Hi. I’m going through a very difficult time and wanted to ask if anyone could share a positive reconciliation story.

I’m realistic and doing what I have to do for me but it would be nice to hear any. Thanks a lot.


----------



## She'sStillGotIt (Jul 30, 2016)

I don't know of anyone who has reconciled successfully and are *still *together even 10 years later. I've known many couples who experienced infidelity in their marriages, and while they stayed together after that discovery, not ONE of those marriages lasted. They're all divorced. I'm one of them, so I speak from first-hand experience.

The damage infidelity does never really goes away. There are just varying degrees of how much of the **** sandwich you're willing to swallow in order to avoid divorce court. That's what it really comes down to. Your cheater can cry and promise you anything they want, but when it REALLY counted, when they REALLY could have shown you the respect and love and loyalty you deserve, they *chose* - OVER AND OVER AND OVER again - _not_ to. Sugarcoat it all you want in order to delude yourself into believing some higher power or that crazy "fog" made her do it - the bottom line is that she continually CHOSE to not even show you the respect that most of us show the common housefly.

I was looking through the titles of the posts here and went all the back to August, but it doesn't look like there are many positive reconciliation stories. Honestly, I think that's because there aren't many people willing to eat that **** sandwich they were served up by their cheaters and pretend it was a satisfactory 7-course meal. There are those who did reconcile because they wanted SO badly to believe their cheating spouses when their cheaters put on their ultimate show of 'remorse,' but TRUE remorse is a myth for most. Cheaters can have regret and feel bad for the pain they've caused you, but the truth is, when they *had* the chance to put their money where their mouths were, they chose NOT to, and instead, they failed you miserably. Again, sugarcoat it all you want in order to make that sandwich she served you more palatable, but that's the plain TRUTH; they chose not to.

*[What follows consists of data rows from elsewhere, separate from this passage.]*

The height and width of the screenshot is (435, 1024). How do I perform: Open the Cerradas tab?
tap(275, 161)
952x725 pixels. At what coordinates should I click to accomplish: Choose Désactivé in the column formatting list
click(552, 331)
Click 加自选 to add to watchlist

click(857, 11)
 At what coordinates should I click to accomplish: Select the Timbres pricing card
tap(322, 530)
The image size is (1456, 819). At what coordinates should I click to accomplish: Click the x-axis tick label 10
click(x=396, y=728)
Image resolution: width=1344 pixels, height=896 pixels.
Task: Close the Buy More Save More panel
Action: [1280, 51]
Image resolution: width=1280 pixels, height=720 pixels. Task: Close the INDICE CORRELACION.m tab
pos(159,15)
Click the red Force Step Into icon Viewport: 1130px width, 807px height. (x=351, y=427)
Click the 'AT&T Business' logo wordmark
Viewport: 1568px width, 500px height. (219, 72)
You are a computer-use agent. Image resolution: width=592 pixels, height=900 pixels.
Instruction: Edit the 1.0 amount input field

My point is, *RESPECT* yourself more than _she_ did.

Good luck to you.


----------



## Numb26 (Sep 11, 2019)

No reconciliation here, never even considered it. Once trust is gone it can never come back.


----------



## Benbutton (Oct 3, 2019)

Sorry, I'm with these two ^^.


----------



## lifeistooshort (Mar 17, 2013)

After the initial shock and fear of my life being tossed upside down I started to think about what my now ex really offered. Certainly not honesty or loyalty, and he'd been a **** husband in other ways too.

I decided I was better off without him and over 4 years after I left I am much better off.

The urge to reconcile is a panic reaction that often passes once the initial shock wears off and one has time to ponder what they're trying to hold on to.


----------



## RebuildingMe (Aug 18, 2019)

I gave it a real try. Three years and she was the model wife. However, too many nights going down the rabbit hole. I tossed in the towel. However, being single brings its own set of problems also, especially with kids involved. There’s really no great answer, but getting divorced was better than they alternative, at least for me.


----------